● Exercise aim: Take the line with "Task: Collapse the Assets section on GitHub" as the first and the last line of the data as the end. Write out both and every line between exactly, except pictures.

*** Opening of Task input ***

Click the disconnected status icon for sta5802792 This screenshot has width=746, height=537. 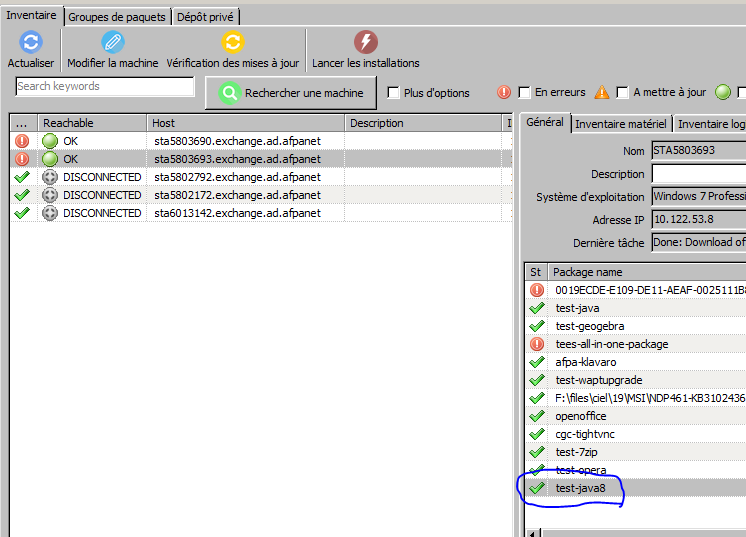(x=50, y=177)
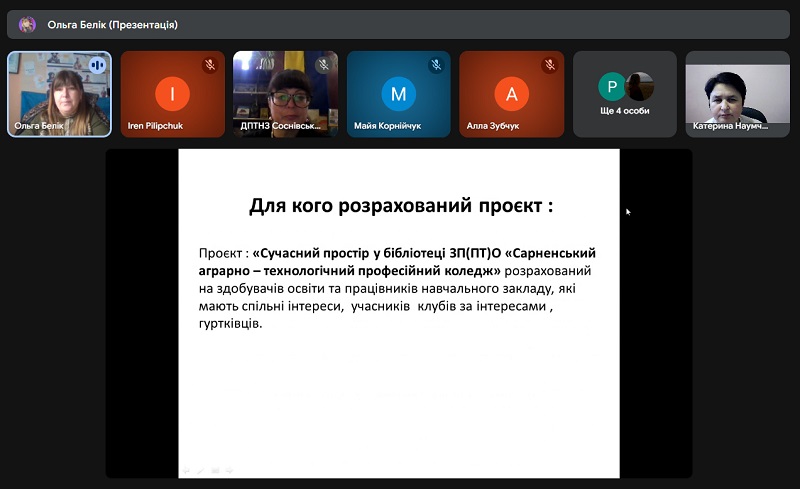Click the blue "M" avatar of Майя Корнійчук
Image resolution: width=800 pixels, height=489 pixels.
(x=398, y=94)

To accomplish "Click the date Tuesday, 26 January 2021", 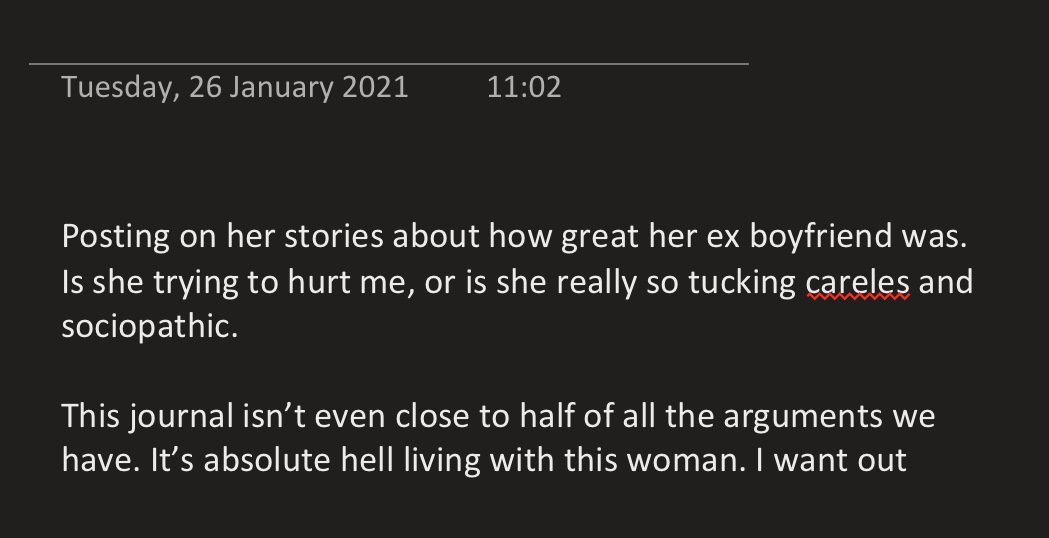I will pyautogui.click(x=235, y=87).
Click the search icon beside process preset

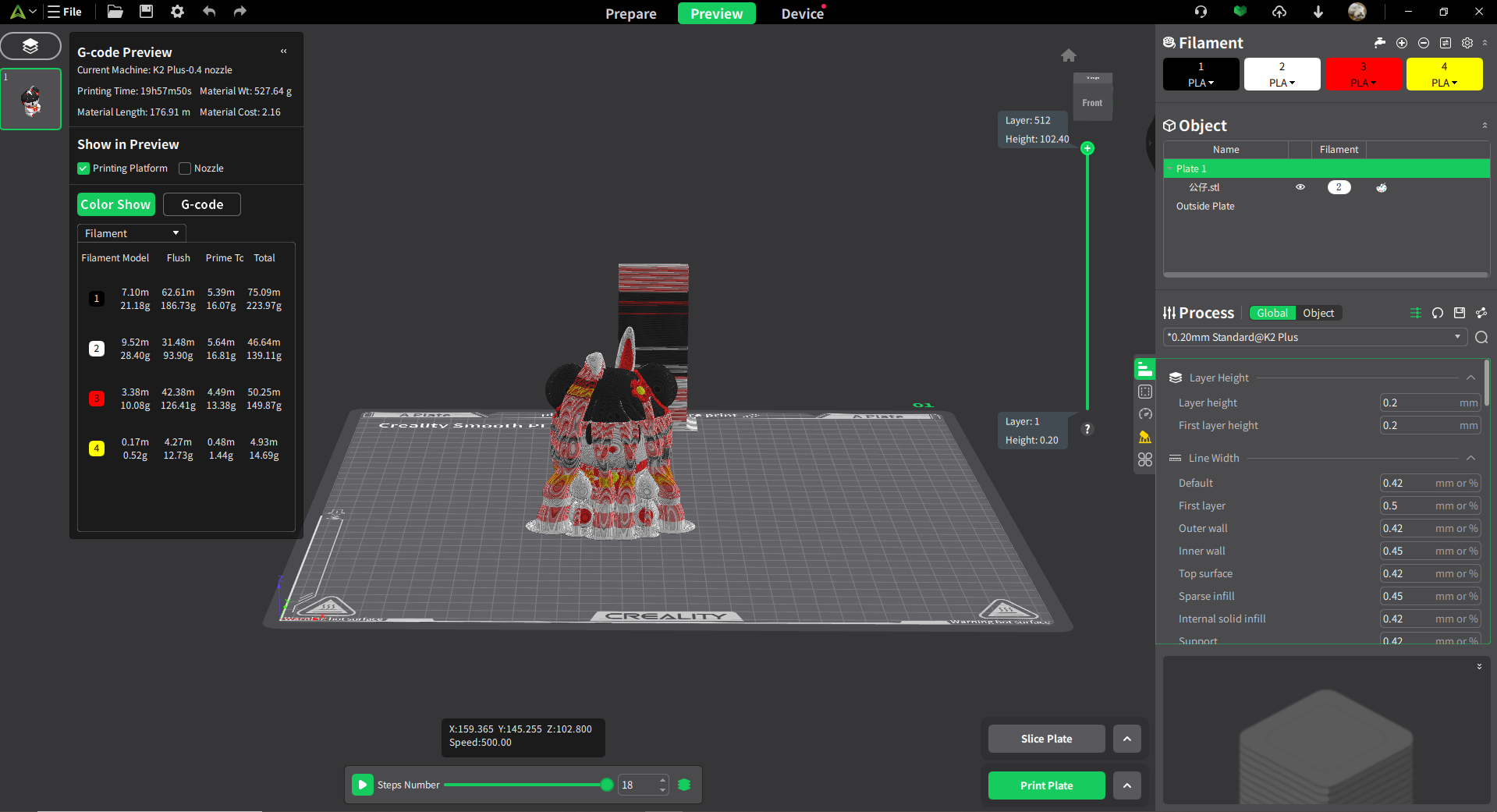[x=1481, y=337]
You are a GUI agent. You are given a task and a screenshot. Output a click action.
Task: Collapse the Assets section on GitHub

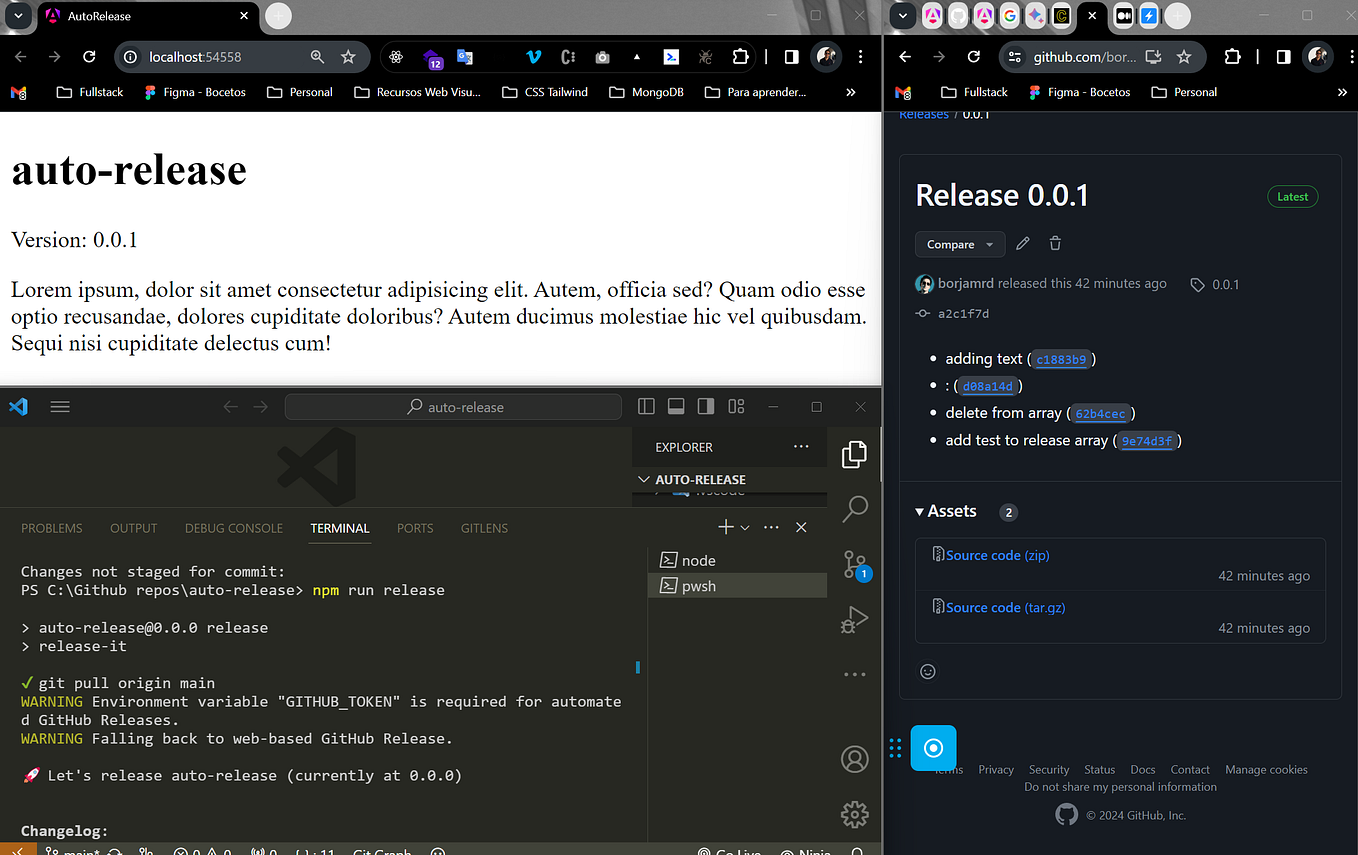pyautogui.click(x=919, y=510)
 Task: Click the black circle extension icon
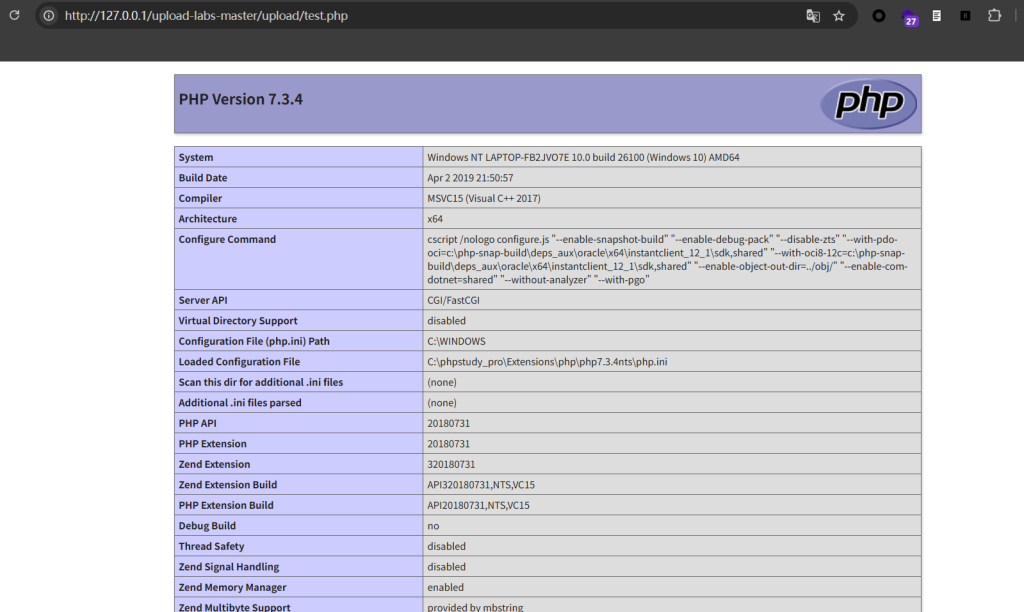click(x=879, y=16)
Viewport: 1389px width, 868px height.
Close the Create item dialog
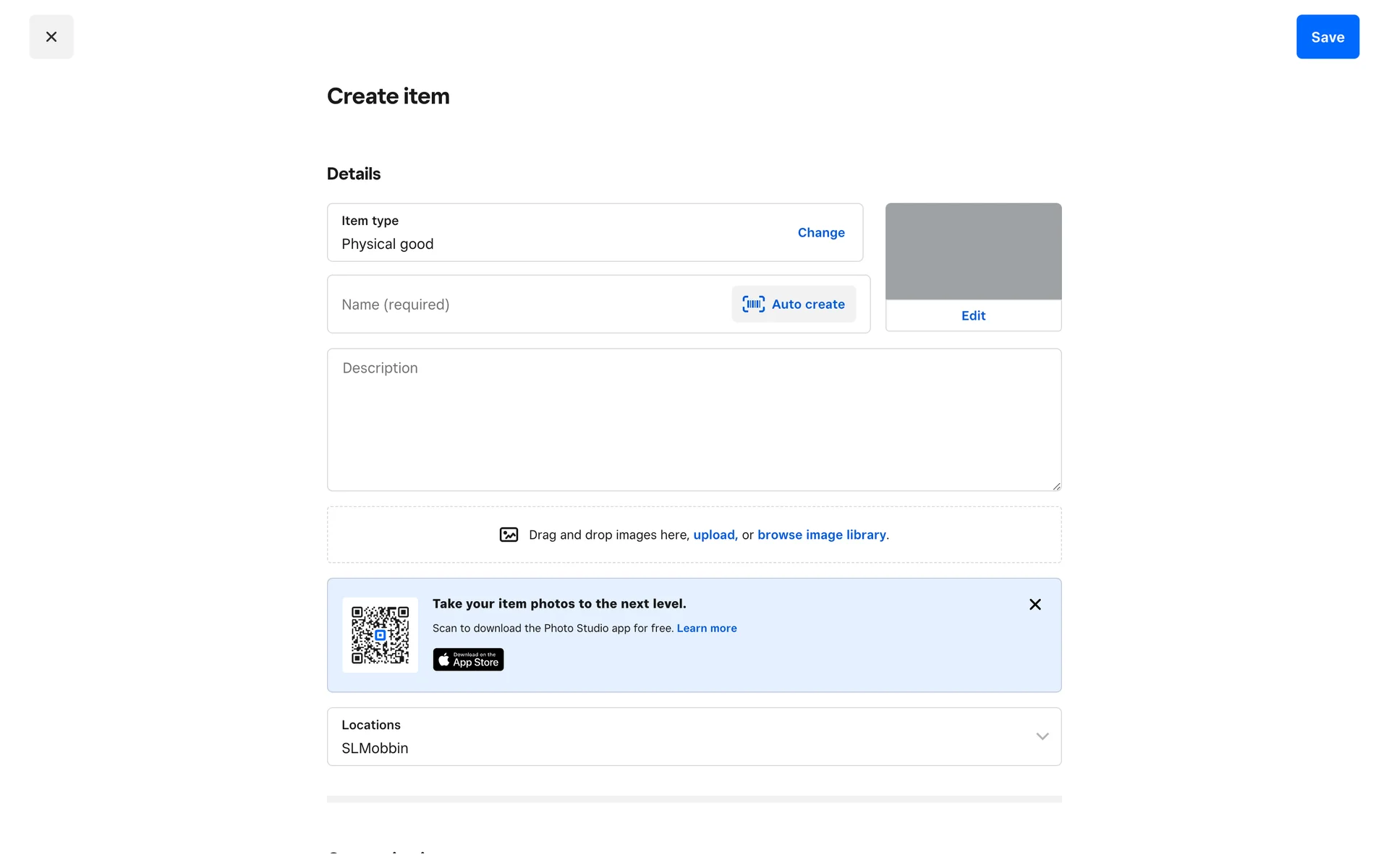tap(51, 37)
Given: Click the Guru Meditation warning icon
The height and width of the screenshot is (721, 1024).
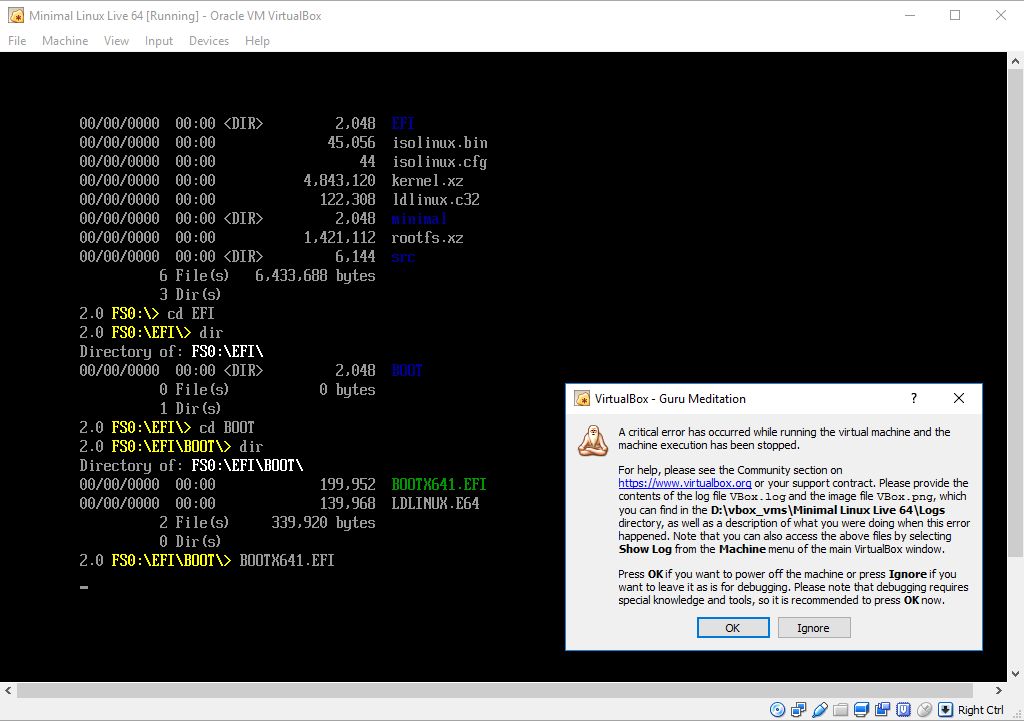Looking at the screenshot, I should 592,441.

*** Close of Task input ***

● Exercise response:
Task: Collapse the Assets section on GitHub

pyautogui.click(x=919, y=510)
 Task: Click the black circle extension icon
click(x=879, y=16)
Viewport: 1389px width, 868px height.
Close the Create item dialog
tap(51, 37)
Given: Click the Guru Meditation warning icon
The height and width of the screenshot is (721, 1024).
Looking at the screenshot, I should 592,441.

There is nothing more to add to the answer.